The Idea File: Why LLM Agents Change How We Share Work(x.com)
Karpathy's follow-up to a viral tweet. The argument: now that agents can write the code, what you actually want to share is the idea, not the implementation. He calls it an "idea file": a short spec of what to build, nothing more. Worth thinking about for anyone who shares research tools or scripts with collaborators.
Using LLMs to Build Personal Research Knowledge Bases(x.com)
Karpathy on using LLMs to build knowledge bases from your own reading, papers, and notes instead of asking the model to recall from its training data. For niche research areas, the model just doesn't know enough. You feed it your corpus, and it becomes a reference you can actually interrogate. For fields like precision agriculture or remote sensing where survey coverage is thin, this is genuinely practical.
LLM Architecture Gallery: Every Major Architecture in One Place(sebastianraschka.com)
Sebastian Raschka collected architecture diagrams for most of the major LLM families in one place: GPT, BERT, T5, LLaMA variants, Mistral, Gemma. When a paper says it builds on LLaMA-2 with GQA and you want to know what that actually looks like, this is faster than digging through GitHub readmes.

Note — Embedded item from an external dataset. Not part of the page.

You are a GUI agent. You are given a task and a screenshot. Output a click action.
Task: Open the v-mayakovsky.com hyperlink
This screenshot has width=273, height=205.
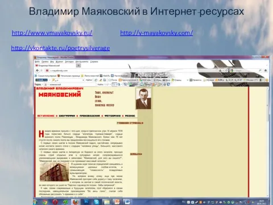(156, 33)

Everything We Learned About LLMs in 2025: Simon Willison's Annual Roundup(simonwillison.net)
Simon Willison's annual LLM recap, this time 26 sections long. Covers reasoning models, multimodal, tool use, agents, fine-tuning, inference efficiency, safety, and open weights. He's been doing this for three years so there's a lot of accumulated context. Don't read it straight through. Pick a section from the table of contents and start there.
Reading Research Papers with a 3-Pass LLM Method(x.com)

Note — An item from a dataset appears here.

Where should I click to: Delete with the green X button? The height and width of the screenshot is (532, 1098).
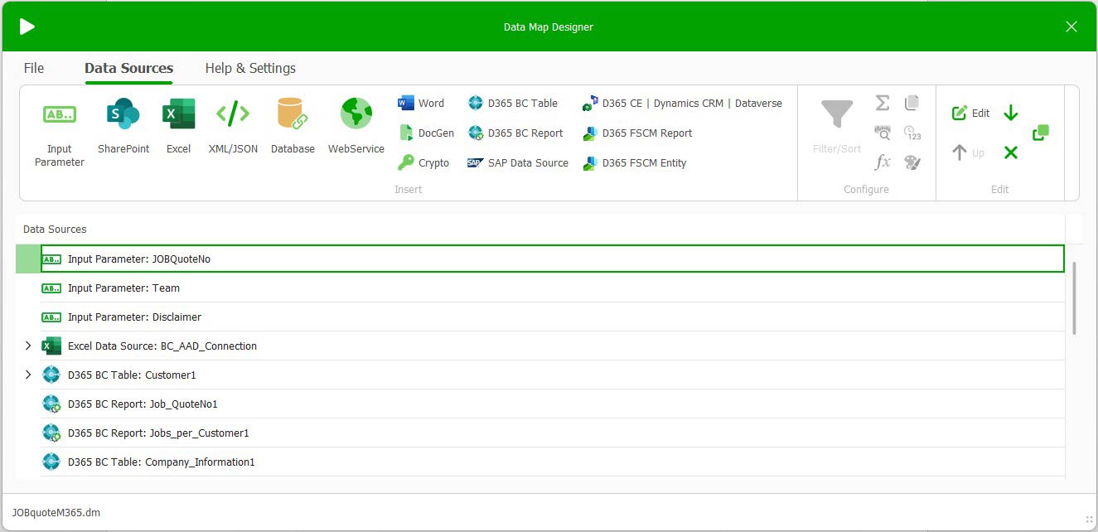1010,152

Andrej Karpathy's reading habit: three passes through anything worth understanding. First pass is manual. Second, ask the LLM to explain and summarize. Third, Q&A on the parts that didn't land. He says he comes away with noticeably better understanding than if he'd just moved on. Works especially well for CV papers where the actual contribution is buried under five pages of related work.
What We Know About AI Agents: A 264-Page Survey from Meta, DeepMind, Stanford(arxiv.org)
A 264-page survey on AI agents from researchers at Meta, Yale, Stanford, Google DeepMind, and Microsoft. Covers memory, planning, tool use, multi-agent coordination, and evaluation. If you only read one chapter, make it the one on evaluation. That's where most agent benchmark claims quietly stop making sense.